No one is standing at the sinks or at the urinals. Mead steps over to one of the sinks, pulls open the faucet, and lets the water run full blast as he peeks under the doors of the four stalls. A pair of men’s brown oxfords is visible in the stall on the end, trouser cuffs bunched down over them, and a spanking new leather briefcase sits next to them. One pair of shoes, not two. But that doesn’t necessarily mean Dr. Kustrup is in there alone. Herman would have heard Mead walk in. He could be crouching on the toilet.
It’s a gift from Herman. The briefcase. There is no doubt in Mead’s mind. A little something the guy picked up the last time he was in Paris, a bribe for his mentor. It’s all beginning to make sense to Mead why Dr. Kustrup picked Herman. The professor is probably in there right now thanking him. How many other gifts has Herman given Dr. Kustrup? Does he slip a couple hundred dollars to the professor every quarter, buying himself a spot on the honor roll the way he bought his way out of that speeding ticket?
Mead shuts off the tap and steps into the stall next to Dr. Kustrup. The predator waiting for his prey. Or is it the other way around? It’s eerily quiet in here. Too quiet. The professor unrolls some toilet paper from the dispenser and falls silent again.
Mead stares at his bandaged hand. The hand Shirley held on to while she slept, the hand he used to defend her honor. He flexes his fingers and pain shoots up his arm.
Mead cannot believe how stupid he was to have given Herman the benefit of the doubt. To have thought even for a second that Weinstein was the innocent victim in that little bathroom duet. Herman is not a victim; he’s just as culpable as Dr. Kustrup. A user of people. But why go after Shirley? What could she possibly have that Herman wants?

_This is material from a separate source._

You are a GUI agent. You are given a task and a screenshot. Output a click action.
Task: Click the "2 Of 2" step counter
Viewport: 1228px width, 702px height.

The professor flushes and exits the stall. Mead peers through the crack in his door as Dr. Kustrup washes his hands, then combs his fingers through his thinning hair, adjusts his belt, and leaves, taking his spanking new briefcase with him. As if he doesn’t have a care in the world. Mead sits tight, his heart thumping loudly, and waits. He’s got Herman right where he wants him. Trapped in a bathroom stall, unable to come out. Mead is not sure what he’s going to say, how confronting Herman about his alleged consensual activities with Dr. Kustrup and his alleged abuse of Cynthia —neither of which Mead has any proof —is going to make the situation with Shirley any better. An apology, that’s what Mead wants. An apology and an explanation as to why Herman would tell Shirley that Mead had bragged about sleeping with her. Why he propositioned her as if she were the campus slut. And a retraction. He wants a retraction too, because an apology to Mead won’t do much good if Herman doesn’t tell Shirley that he made it up, that he was just kidding around, that his warped sense of humor and Mead’s behavior have nothing in common.
A minute goes by, then two. He’s good, that Herman, so silent Mead could swear he isn’t even in there. A real pro. But Mead knows that the best hunter is a patient hunter and so he sits tight and waits. And waits. Leans down to peer under the divider. No feet. So he waits some more and then gets an idea and stands up on the toilet seat to peer over into the next stall, sure he will find Herman perching on the edge of the toilet bowl like an urchin on the edge of a fountain, water spurting forth from his stone penis. Only the stall is empty. Shit. And Mead was so sure he was right.